— START Record excerpts —

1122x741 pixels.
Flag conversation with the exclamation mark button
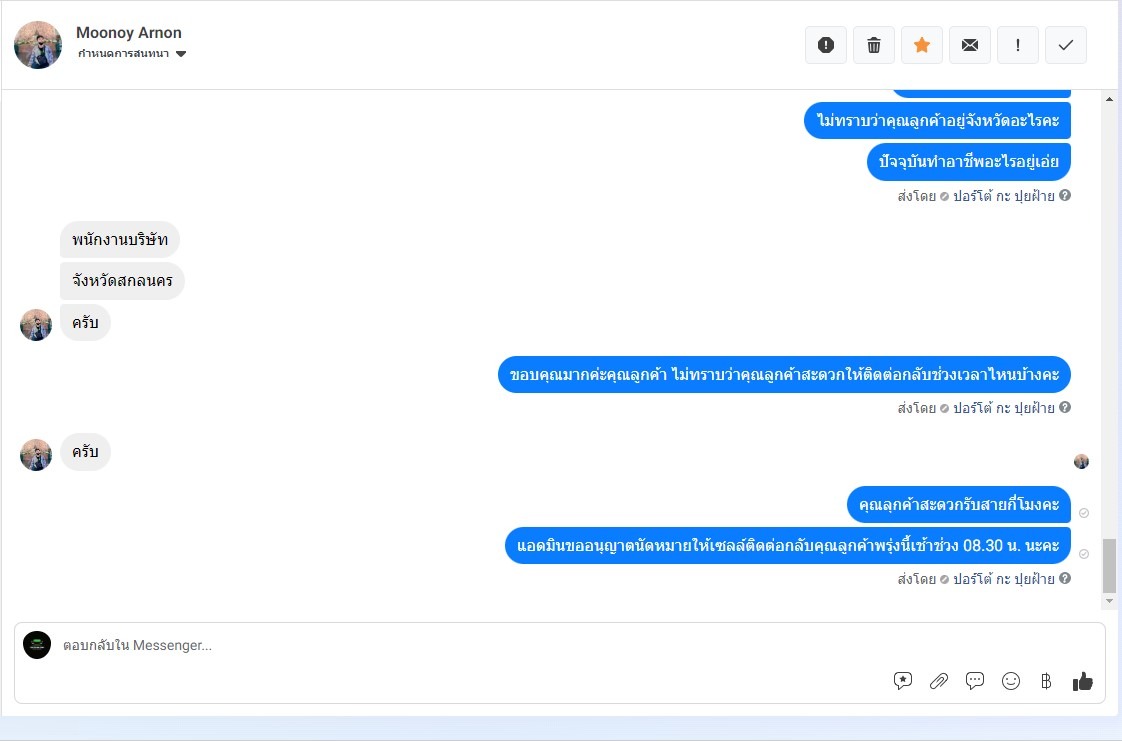pyautogui.click(x=1018, y=45)
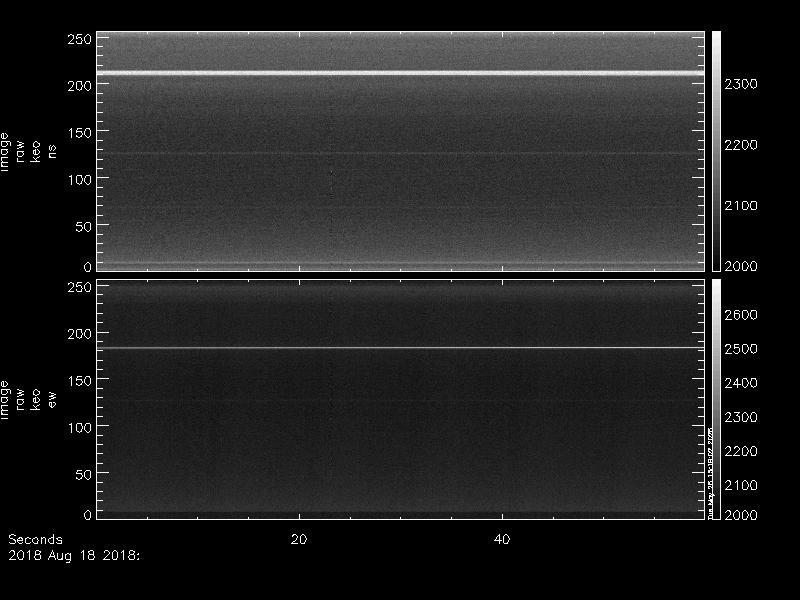Viewport: 800px width, 600px height.
Task: Click the 40 seconds time axis label
Action: (x=502, y=539)
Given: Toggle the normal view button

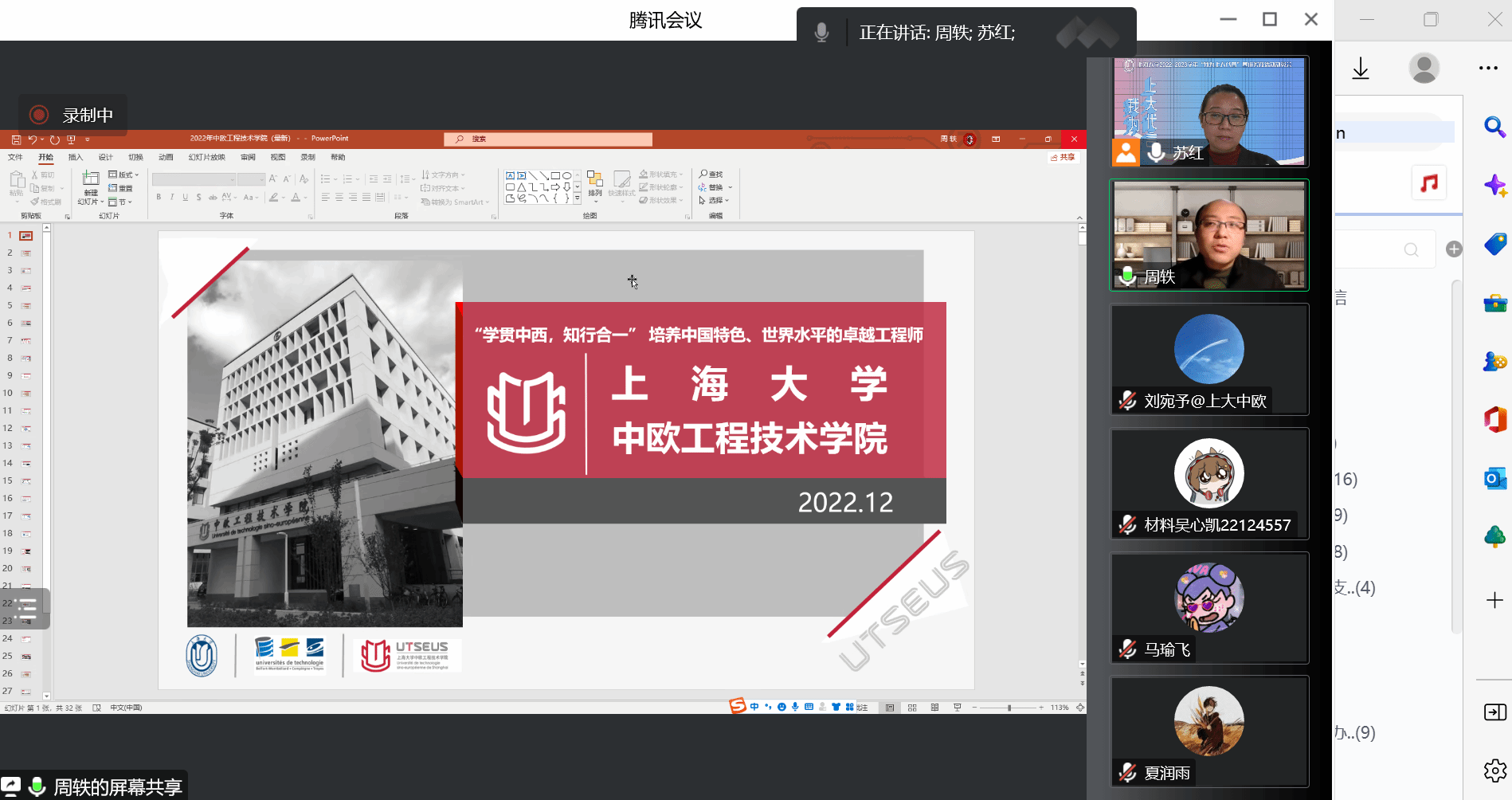Looking at the screenshot, I should coord(890,708).
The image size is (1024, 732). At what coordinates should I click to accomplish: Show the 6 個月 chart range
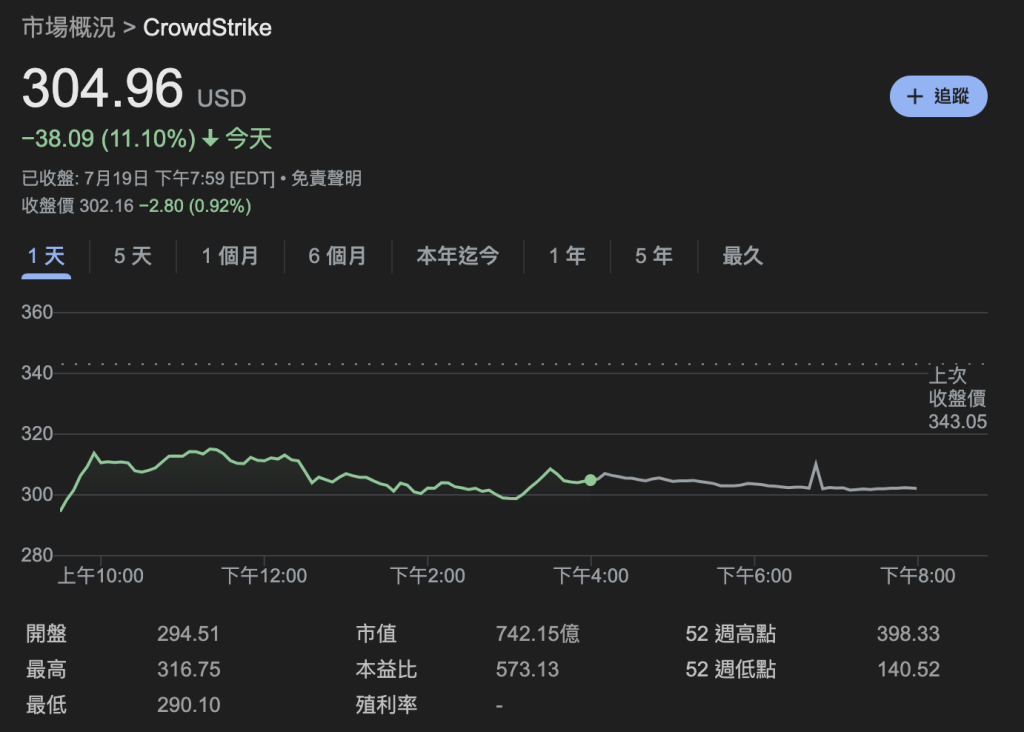[x=336, y=256]

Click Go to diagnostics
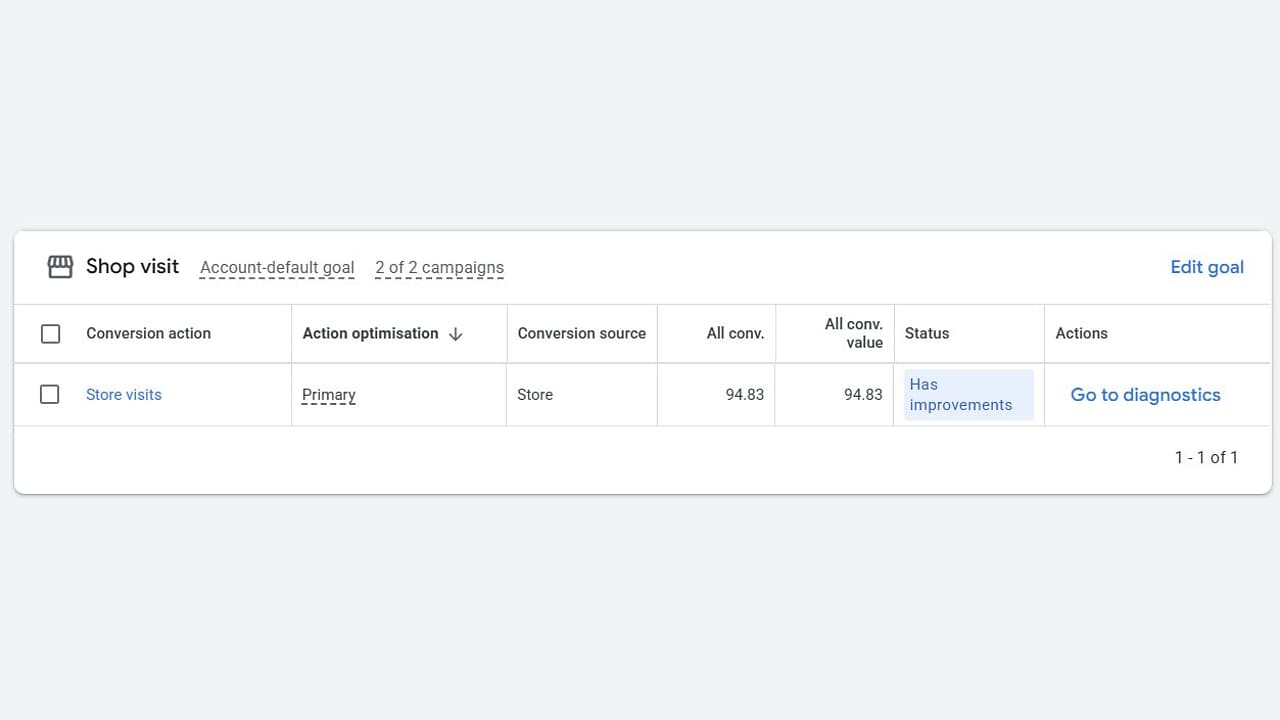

— END Record excerpts —

Given request: Write out every line of the material above word for word, leaving the pictures out.

The output:
1122x741 pixels.
Flag conversation with the exclamation mark button
pyautogui.click(x=1018, y=45)
Viewport: 800px width, 600px height.
Task: Click the 40 seconds time axis label
Action: (x=502, y=539)
Given: Toggle the normal view button

Looking at the screenshot, I should coord(890,708).
The image size is (1024, 732). At what coordinates should I click to accomplish: Show the 6 個月 chart range
[x=336, y=256]

Click Go to diagnostics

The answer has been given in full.